Additionally, these people significantly contributed to IntelMQ:

  • Bernhard Reiter
  • Birger Schacht
  • Edvard Rejthar
  • Filip Pokorný
  • Karl-Johan Karlsson
  • Marius Karotkis
  • Marius Urkus
  • Mikk Margus Möll
  • navtej
  • Pavel Kácha
  • Robert Šefr
  • Tomas Bellus
  • Zach Stone

Short history

In 2013 and 2014 Aaron Kaplan (back then working at CERT.at) was researching ways to improve the automation of handling and distributing (IT security) incident reports across a whole country as part of the job of a national CERT. We would get many notifications of vulnerable systems, hacked systems, phishing domains, etc etc. The amount of reports we were getting required an automated solution. Back then, Aaron and a couple of other people looked at a tool called "Abusehelper". There was an open source version of Abusehelper, but it was deemed quite complex and complicated at that time.

Frustration with this tool led to discussions amongst multiple CERTs.

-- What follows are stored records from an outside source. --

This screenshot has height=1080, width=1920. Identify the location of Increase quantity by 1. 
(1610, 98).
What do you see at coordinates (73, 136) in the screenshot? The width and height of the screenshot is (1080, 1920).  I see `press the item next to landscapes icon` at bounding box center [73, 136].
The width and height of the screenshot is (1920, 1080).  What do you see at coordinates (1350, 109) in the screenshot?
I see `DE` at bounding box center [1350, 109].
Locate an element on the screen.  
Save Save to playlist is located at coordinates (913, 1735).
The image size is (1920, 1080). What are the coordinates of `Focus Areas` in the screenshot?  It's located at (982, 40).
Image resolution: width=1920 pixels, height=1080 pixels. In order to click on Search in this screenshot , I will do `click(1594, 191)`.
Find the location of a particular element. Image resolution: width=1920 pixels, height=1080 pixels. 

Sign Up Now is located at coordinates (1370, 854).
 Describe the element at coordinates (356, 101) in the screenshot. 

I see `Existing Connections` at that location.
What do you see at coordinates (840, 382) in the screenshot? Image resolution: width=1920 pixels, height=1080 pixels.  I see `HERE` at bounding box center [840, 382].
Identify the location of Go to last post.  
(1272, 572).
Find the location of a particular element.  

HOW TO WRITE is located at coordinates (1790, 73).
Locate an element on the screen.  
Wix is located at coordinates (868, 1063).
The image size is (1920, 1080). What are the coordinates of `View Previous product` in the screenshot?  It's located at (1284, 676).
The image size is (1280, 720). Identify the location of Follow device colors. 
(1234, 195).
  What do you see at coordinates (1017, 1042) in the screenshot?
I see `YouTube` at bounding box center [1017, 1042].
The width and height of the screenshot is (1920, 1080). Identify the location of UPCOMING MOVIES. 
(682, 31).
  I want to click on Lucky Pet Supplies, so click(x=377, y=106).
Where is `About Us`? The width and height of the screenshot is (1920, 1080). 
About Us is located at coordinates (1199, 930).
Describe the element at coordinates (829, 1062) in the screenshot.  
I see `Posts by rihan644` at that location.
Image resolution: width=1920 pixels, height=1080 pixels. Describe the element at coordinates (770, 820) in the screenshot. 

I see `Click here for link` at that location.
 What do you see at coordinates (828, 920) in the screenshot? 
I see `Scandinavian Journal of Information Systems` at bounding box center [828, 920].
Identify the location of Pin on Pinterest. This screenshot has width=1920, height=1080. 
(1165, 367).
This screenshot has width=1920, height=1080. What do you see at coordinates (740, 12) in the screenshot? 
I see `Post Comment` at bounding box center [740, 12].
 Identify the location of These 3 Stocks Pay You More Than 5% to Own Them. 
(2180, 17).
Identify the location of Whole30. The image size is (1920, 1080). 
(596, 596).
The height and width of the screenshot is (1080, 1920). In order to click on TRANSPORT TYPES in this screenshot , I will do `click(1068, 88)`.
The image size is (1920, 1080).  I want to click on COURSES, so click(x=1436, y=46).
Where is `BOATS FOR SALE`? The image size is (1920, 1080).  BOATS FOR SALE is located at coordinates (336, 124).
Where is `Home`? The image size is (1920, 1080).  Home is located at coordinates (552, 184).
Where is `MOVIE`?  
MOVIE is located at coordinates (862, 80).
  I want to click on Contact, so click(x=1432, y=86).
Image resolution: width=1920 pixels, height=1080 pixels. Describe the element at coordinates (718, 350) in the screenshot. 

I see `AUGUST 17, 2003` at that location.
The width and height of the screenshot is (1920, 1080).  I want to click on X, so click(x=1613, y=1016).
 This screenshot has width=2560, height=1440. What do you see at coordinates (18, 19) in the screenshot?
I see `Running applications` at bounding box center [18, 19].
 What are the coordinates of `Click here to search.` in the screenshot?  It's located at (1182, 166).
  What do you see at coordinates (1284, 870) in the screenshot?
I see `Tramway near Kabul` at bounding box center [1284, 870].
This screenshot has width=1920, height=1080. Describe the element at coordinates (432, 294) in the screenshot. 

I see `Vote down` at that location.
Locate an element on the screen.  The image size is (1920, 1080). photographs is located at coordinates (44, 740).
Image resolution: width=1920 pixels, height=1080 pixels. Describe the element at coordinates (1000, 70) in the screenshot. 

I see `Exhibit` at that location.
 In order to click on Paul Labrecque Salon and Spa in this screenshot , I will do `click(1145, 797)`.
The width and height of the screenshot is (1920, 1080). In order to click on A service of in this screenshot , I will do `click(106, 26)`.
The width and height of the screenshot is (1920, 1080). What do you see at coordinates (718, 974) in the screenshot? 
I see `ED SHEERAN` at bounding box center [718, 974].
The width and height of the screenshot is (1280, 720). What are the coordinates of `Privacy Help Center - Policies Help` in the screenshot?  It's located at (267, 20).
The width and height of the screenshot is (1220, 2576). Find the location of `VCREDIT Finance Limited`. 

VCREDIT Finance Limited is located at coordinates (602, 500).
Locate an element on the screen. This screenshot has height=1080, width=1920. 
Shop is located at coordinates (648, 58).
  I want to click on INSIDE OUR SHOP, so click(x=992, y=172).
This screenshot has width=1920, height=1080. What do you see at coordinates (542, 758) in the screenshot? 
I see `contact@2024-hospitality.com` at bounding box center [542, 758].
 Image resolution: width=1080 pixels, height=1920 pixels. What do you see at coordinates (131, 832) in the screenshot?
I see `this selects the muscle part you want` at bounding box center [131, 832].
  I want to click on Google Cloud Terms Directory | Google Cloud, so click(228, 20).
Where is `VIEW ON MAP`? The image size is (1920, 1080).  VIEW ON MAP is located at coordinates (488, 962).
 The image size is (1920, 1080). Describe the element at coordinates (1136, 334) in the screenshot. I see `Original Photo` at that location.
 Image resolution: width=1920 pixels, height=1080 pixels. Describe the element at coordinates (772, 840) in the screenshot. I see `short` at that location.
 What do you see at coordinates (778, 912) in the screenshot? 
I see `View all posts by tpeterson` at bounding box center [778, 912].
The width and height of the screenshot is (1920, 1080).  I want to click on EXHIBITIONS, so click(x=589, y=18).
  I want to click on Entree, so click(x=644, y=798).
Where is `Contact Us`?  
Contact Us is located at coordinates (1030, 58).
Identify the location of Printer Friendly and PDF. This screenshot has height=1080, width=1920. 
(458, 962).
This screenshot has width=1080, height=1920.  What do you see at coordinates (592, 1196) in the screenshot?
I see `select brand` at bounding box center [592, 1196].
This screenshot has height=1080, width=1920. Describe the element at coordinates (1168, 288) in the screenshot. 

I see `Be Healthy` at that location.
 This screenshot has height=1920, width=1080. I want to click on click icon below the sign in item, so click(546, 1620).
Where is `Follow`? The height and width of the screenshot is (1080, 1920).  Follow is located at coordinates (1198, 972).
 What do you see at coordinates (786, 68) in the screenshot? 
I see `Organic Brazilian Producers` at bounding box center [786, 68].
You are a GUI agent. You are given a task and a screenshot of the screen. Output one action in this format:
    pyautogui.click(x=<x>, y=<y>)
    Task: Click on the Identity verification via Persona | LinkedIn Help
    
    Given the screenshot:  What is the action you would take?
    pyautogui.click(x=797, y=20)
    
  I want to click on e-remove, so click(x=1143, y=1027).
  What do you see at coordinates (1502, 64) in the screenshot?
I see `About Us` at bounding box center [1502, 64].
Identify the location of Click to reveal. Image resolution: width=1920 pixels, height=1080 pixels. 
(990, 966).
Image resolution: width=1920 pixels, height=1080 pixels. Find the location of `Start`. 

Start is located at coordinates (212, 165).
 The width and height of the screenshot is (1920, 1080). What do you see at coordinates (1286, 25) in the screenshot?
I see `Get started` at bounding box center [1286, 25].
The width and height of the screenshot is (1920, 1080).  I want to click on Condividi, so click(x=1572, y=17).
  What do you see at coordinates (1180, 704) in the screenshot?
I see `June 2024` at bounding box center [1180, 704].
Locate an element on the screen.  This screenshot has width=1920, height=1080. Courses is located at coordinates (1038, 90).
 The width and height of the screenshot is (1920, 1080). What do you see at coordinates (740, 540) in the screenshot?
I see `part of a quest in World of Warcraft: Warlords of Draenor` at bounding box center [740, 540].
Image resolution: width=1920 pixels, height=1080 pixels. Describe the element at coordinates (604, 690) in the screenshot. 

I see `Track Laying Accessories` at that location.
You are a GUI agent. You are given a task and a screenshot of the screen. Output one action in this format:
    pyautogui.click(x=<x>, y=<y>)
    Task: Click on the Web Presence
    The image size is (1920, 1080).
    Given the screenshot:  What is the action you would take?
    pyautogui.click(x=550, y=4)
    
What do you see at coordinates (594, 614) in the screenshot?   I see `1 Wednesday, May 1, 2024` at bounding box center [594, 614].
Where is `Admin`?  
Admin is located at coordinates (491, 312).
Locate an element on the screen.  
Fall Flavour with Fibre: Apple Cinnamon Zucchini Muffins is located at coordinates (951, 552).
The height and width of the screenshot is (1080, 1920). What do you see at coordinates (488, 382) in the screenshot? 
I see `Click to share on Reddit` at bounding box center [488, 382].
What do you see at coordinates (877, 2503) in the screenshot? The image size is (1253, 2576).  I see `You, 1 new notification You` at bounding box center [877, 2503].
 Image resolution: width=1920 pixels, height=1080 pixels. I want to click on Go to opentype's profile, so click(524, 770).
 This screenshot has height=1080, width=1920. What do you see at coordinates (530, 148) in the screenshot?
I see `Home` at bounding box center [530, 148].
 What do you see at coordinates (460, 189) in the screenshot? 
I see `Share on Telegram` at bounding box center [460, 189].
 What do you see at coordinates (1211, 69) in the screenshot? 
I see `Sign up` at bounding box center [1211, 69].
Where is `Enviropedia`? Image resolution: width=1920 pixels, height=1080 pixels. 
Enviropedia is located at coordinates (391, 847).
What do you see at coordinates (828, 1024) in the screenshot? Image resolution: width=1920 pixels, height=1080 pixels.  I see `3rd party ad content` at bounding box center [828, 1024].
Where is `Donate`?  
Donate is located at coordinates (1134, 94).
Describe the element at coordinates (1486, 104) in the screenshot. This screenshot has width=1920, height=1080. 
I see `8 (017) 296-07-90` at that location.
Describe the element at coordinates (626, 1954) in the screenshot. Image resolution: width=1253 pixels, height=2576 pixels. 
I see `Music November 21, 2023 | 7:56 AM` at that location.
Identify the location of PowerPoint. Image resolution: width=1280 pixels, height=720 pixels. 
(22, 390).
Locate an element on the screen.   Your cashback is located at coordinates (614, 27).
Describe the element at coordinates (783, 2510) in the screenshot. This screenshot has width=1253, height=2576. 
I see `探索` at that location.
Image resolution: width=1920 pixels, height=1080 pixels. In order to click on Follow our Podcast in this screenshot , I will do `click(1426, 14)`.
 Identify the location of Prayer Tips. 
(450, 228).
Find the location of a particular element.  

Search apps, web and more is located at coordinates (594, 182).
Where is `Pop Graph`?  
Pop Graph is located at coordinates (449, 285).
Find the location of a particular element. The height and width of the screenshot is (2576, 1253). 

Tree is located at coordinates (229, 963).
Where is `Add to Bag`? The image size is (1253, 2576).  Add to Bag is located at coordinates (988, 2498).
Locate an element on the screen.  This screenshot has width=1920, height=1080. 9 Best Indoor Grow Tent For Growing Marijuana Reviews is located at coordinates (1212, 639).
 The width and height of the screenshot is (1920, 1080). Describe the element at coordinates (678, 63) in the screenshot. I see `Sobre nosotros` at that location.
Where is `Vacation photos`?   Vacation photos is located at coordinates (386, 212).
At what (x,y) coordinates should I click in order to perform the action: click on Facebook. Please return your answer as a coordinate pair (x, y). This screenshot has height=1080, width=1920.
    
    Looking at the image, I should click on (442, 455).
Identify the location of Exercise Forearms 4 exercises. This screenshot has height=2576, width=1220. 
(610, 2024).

The idea and overall concept of an free, truly open source, simple (KISS principle! Keep it simple, stupid) community owned and maintained, extendible software for automated incident handling was born at an meeting of several European CSIRTs in Heraklion, Greece, in 2014. Following the event, Tomás Lima "SYNchroACK" (working at CERT.pt back then) created IntelMQ from scratch. IntelMQ was born on June 24th, 2014. A major support came from CERT.pt at this early stage. Aaron Kaplan (CERT.at until 2020) engaged in the long-term advancement and from 2015 on, CERT.at took the burden of the maintenance and development (Sebastian Wagner 2015-2021 at CERT.at). From 2016 onward, CERT.at started projects, initiated and lead by Aaron Kaplan, receiving CEFF-funding from the European Union to support IntelMQ's development. IntelMQ became a software component of the EU-funded MeliCERTes framework for CSIRTs. In 2020, IntelMQ's organizational structure and architectural development gained new thrive by the newly founded Board and the start of the IEP process, creating more structure and more transparency in the IntelMQ community's decisions.